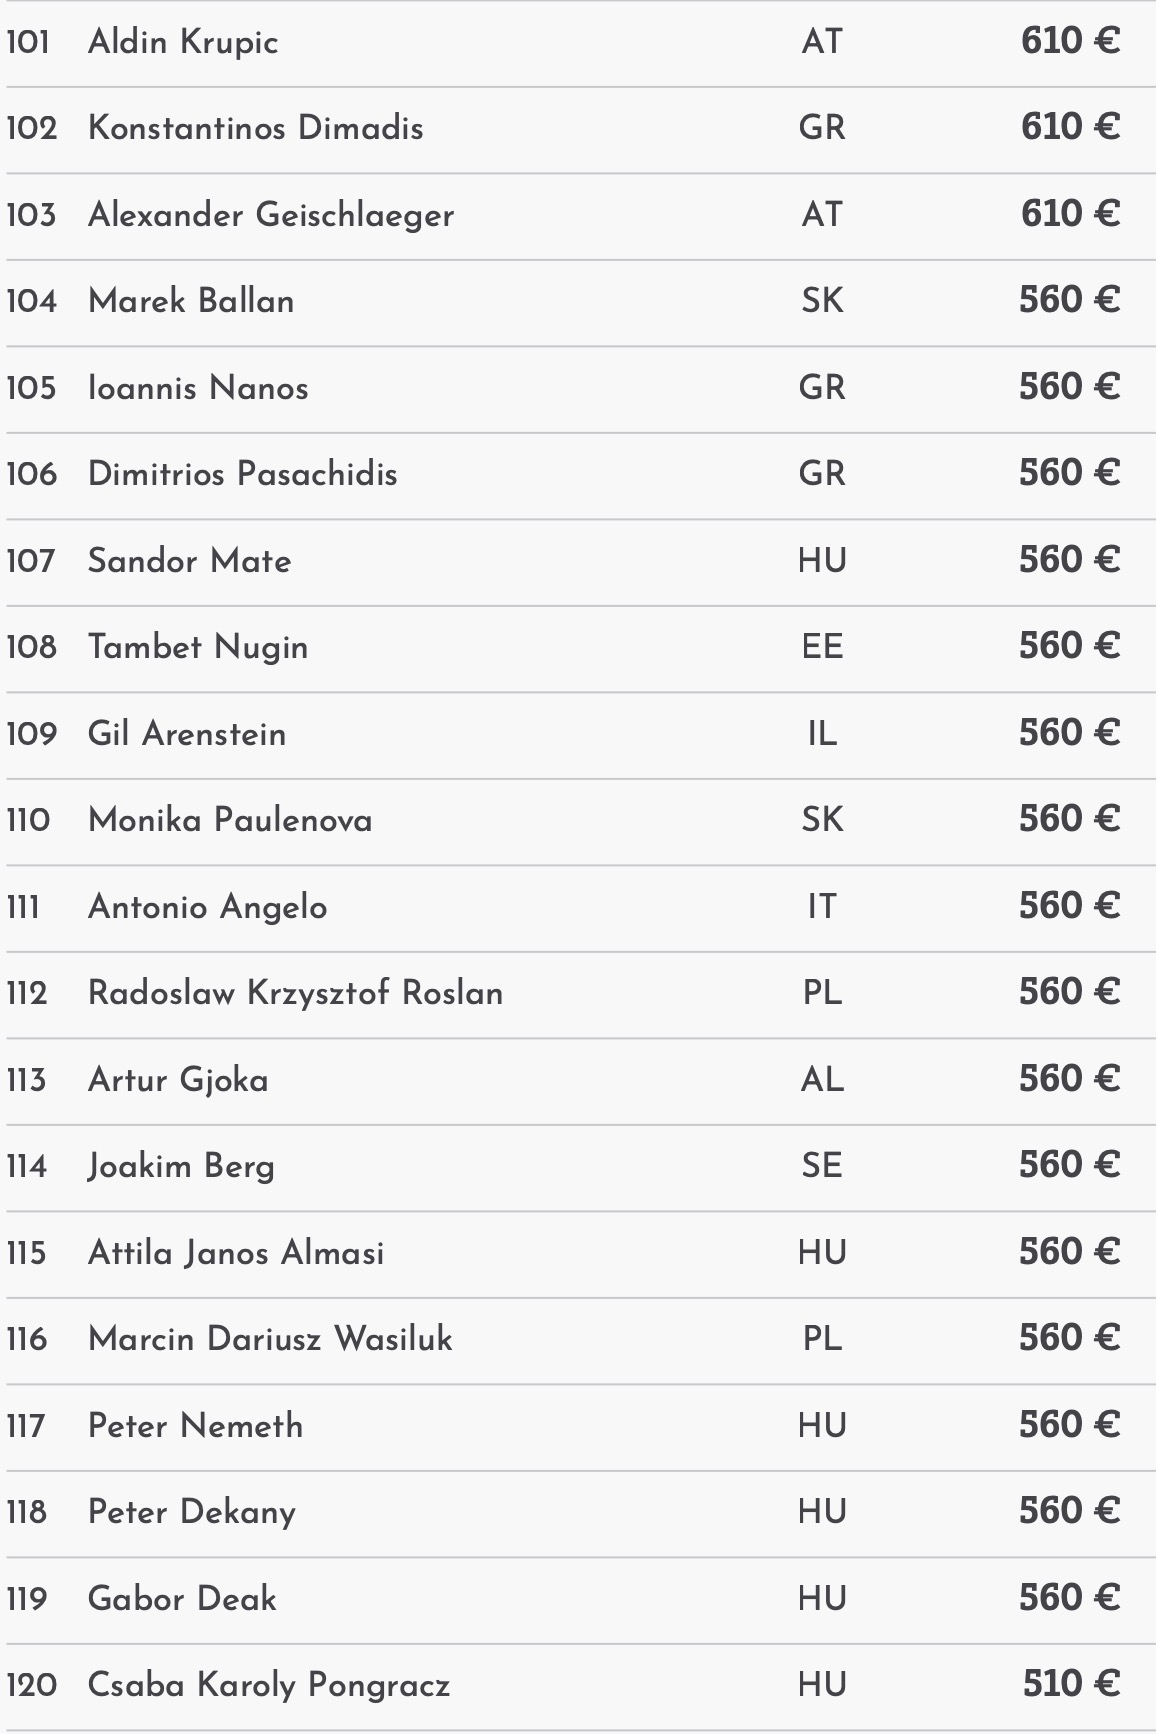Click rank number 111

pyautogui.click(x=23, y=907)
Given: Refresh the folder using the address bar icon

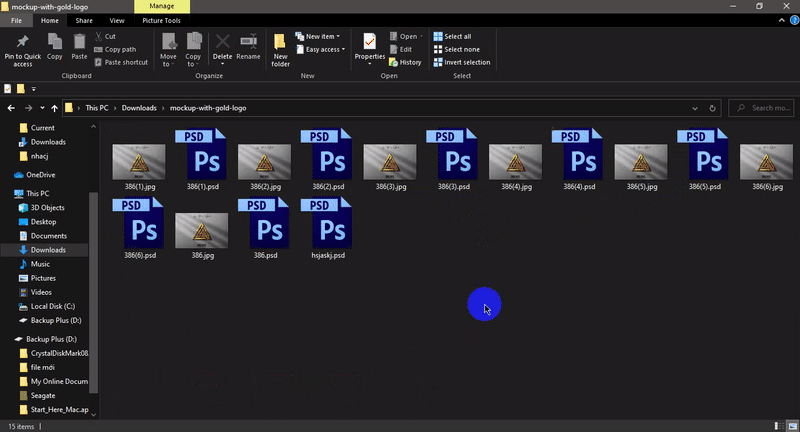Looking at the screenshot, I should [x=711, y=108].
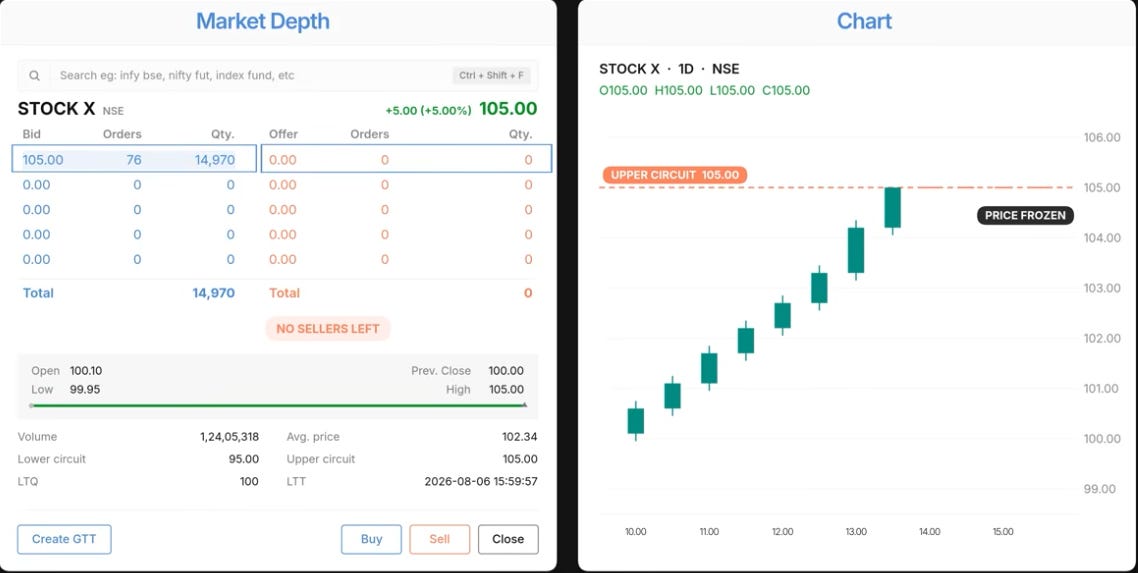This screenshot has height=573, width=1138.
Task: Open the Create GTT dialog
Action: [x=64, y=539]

● ● ● ● ●

# [Problem details]
Repeat verbatim the lines from the one with "Given: Refresh the" through the end of the listing above. Include both ends, add nothing, and exclude the pictures.

# [Solution to this problem]
Given: Refresh the folder using the address bar icon

Looking at the screenshot, I should [x=711, y=108].
This screenshot has height=573, width=1138.
Task: Open the Create GTT dialog
Action: [x=64, y=539]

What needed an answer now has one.